Hm. Taking a step back: my goal is not really profiling, it's benchmarking. Specifically, I want the equivalent of the numbers perf stat spits out, but not tied to underlying hardware, so that you can get consistent numbers even running in cloud VMs or cloud CI runners. You can do this with Cachegrind (https://pythonspeed.com/articles/consistent-benchmarking-in-ci/), but that suffers from (A) slowness (B) lack of realism, thus my interest in drcachesim. My hope is (A) to run faster and (B) to have prefetching modeled for more accurate cache miss metrics.

So I guess my question is, what would be the best way to achieve speed with drcachesim given this use case?

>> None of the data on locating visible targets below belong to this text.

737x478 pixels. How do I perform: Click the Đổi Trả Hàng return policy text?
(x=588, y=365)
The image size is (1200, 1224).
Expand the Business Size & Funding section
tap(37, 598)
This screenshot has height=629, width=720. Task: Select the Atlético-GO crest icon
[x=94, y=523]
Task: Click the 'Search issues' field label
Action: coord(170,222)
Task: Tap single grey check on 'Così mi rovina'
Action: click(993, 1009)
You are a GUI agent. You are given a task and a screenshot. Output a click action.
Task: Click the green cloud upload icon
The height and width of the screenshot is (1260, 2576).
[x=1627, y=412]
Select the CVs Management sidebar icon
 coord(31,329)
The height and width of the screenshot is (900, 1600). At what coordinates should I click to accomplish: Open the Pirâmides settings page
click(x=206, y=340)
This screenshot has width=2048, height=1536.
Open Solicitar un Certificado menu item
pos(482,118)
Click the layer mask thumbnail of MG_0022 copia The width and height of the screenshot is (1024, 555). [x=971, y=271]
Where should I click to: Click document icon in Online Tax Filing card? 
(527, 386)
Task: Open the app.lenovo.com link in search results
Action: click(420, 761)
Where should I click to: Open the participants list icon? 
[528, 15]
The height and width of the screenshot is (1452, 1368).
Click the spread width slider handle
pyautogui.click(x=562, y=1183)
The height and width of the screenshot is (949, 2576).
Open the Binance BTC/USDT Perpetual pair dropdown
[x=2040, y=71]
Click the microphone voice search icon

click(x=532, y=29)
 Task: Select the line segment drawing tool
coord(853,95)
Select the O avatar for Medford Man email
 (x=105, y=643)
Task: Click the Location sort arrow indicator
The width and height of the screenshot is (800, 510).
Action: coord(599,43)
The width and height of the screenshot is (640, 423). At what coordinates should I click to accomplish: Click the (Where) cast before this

derekbruening commented 3 years ago

The good news is that the trace analysis tools for generating the numbers will work in either online or offline mode, as that's how we designed the analysis interface.

For speed with today's code, for the use case of a single end-to-end application-execution-to-analysis-results, we'd have to add the offline tracing of the run itself to the post-processing step and then to the analysis of the final trace file to compare to the online analysis. Even if offline's 3 separate steps summed are faster today, it requires disk space for the trace in its entirety, and a long run may not have enough space. Plus, it could be that there is low-hanging fruit that would speed up online.

If everything were optimized, you would expect online to out-perform end-to-end offline for any single analysis, just because offline is doing more work for its multiple steps with post-processing reconstruction. Offline can parallelize its recording step, even if the analysis is serial, but will still pay for the serial analysis when it gets to that step. So if the application is not perturbed by the slowdowns of serial analysis, I would think online would be the way to go. If the application is perturbed then you have to go with offline, with the complication of storage space.